The first intra-abdominal operation to treat infection via "source control" (i.e., surgical intervention to eliminate the source of infection) was appendectomy. This operation was pioneered by Charles McBurney at the New York College of Physicians and Surgeons, among others. McBurney's classic report on early operative intervention for appendicitis was presented before the New York Surgical Society in 1889. Appendectomy for the treatment of appendicitis, previously an often fatal disease, was popularized after the 1902 coronation of King Edward VII of England was delayed due to his need for an appendectomy, which was performed by Sir Frederick Treves. The king desperately needed an appendectomy but strongly opposed going into the hospital, protesting, "I have a coronation on hand." However, Treves was adamant, stating, "It will be a funeral, if you don't have the operation." Treves carried the debate, and the king lived.

Concurrent with the development of numerous antimicrobial agents were advances in the field of clinical microbiology. Sir Alexander Fleming, after serving in the British Army Medical Corps during World War I, continued work on the natural antibacterial action of the blood and antiseptics. In 1928, while studying influenza virus, he noted a zone of inhibition around a mold colony (Penicillium notatum) that serendipitously grew on a plate of Staphylococcus, and he named the active substance penicillin. This first effective antibacterial agent subsequently led to the development of hundreds of potent antimicrobials, set the stage for their use as prophylaxis against postoperative infection, and became a critical component of the armamentarium to treat aggressive, lethal surgical infections.

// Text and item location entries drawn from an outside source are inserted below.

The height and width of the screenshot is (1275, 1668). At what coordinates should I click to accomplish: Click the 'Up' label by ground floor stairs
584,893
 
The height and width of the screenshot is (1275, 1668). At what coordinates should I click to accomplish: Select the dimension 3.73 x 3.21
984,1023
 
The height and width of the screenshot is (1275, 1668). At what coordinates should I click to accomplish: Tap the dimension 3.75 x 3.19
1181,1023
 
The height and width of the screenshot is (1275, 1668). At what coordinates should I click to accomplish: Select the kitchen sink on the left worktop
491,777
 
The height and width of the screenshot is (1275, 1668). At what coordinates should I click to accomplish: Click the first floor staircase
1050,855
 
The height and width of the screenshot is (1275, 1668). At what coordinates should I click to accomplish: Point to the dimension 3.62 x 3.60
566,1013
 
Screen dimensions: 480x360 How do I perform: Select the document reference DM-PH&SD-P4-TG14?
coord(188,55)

The concepts that resident microbes were nonpathogenic until they entered a sterile body cavity at the time of surgery, and that many, if not most, surgical infections were polymicrobial in nature, became critical ideas and were promulgated by a number of clinician-scientists over the last several decades.6,7 These tenets became firmly established after microbiology laboratories demonstrated the invariable presence of aerobes and anaerobes in peritoneal cultures obtained at the time of surgery for intra-abdominal infection due to a perforated viscus or gangrenous appendicitis.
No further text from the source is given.